Напольные часы пробили час дня. Владимир тщательно оделся и велел седлать коня.
[2] прачке
Графиня Тормасова приняла его в кабинете. В комнате, несмотря на ясный морозный день, было сумрачно из-за прикрытых портьер, но, когда Евдокия Фёдоровна поднялась ему навстречу, Владимир заметил, как сильно она похудела и осунулась. Видно, побег дочерей не прошёл для неё даром.
Поклонился. Графиня рассматривала его с удивлением и, как ему отчего-то показалось, с волнением. Наконец, жестом предложила садиться и сама тоже опустилась в кресло.
— Чем обязана, граф? — Голос Тормасовой не изменился — был таким же звучным и властным, как раньше.
— Я приехал к вам с небольшой просьбой, сударыня. — Владимир обворожительно улыбнулся, стараясь придать речи лёгкость и даже некоторую шутливость.
— Слушаю вас. — Она чуть приподняла изящные тёмные брови.
— Дело в том… — Он невольно запнулся, и улыбка получилась смущённой. — Я хотел бы купить одну вашу крепостную…
На лице графини мелькнуло изумление.
— Я не продаю своих людей, — прервала она холодно. — Почитаю варварством торговать крепостных, как скотину.
— Да-да, конечно, — заторопился Владимир. — Я и сам того же воззрения, но тут иной случай… Дело в том, что мой кучер полюбил одну из ваших дворовых девушек и мечтает на ней жениться. Девица тоже неравнодушна к нему. Я заплачу сумму, каковую вы соблаговолите назначить.
— Кучер? — переспросила Тормасова задумчиво.
Она смотрела очень внимательно, и отчего-то Владимиру сделалось неприютно и тревожно, как бывает перед грозой — небо над головой ещё голубое, но горизонт уже налился фиолетом, и резкие порывы ветра проносятся в верхушках берёз.

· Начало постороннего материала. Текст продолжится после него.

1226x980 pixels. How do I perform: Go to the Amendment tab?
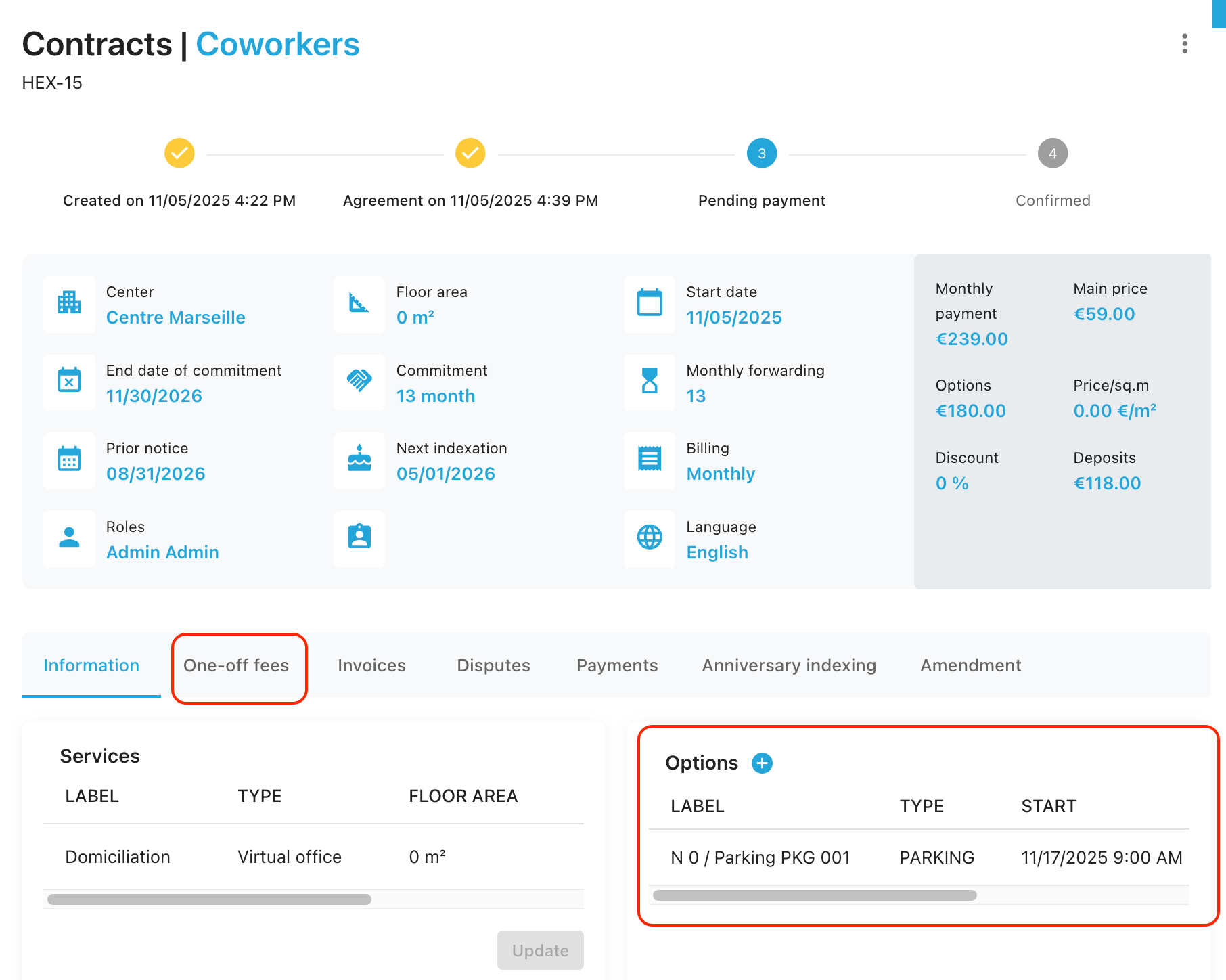(x=970, y=666)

— Да, мой Данила. Он человек хоть и не юный, но весьма положительный, домовитый, трезвого образа мыслей, обижать девушку не станет.
— И кого же вы хотите просватать за вашего кучера? — помолчав, спросила Евдокия Фёдоровна.
— Соню Демьянову.
— Сожалею, граф, я привязана к Соне и не готова расстаться с ней. К тому же она самая умелая и старательная из комнатных девок, мне некем её заменить.
— Ваше сиятельство, — Владимир заволновался, и в голосе явственно означились просительные нотки, — пожалуйста, будьте снисходительны, дозвольте им повенчаться, Соня ждёт ребёнка…
Лицо графини мгновенно окаменело, голос сделался ледяным.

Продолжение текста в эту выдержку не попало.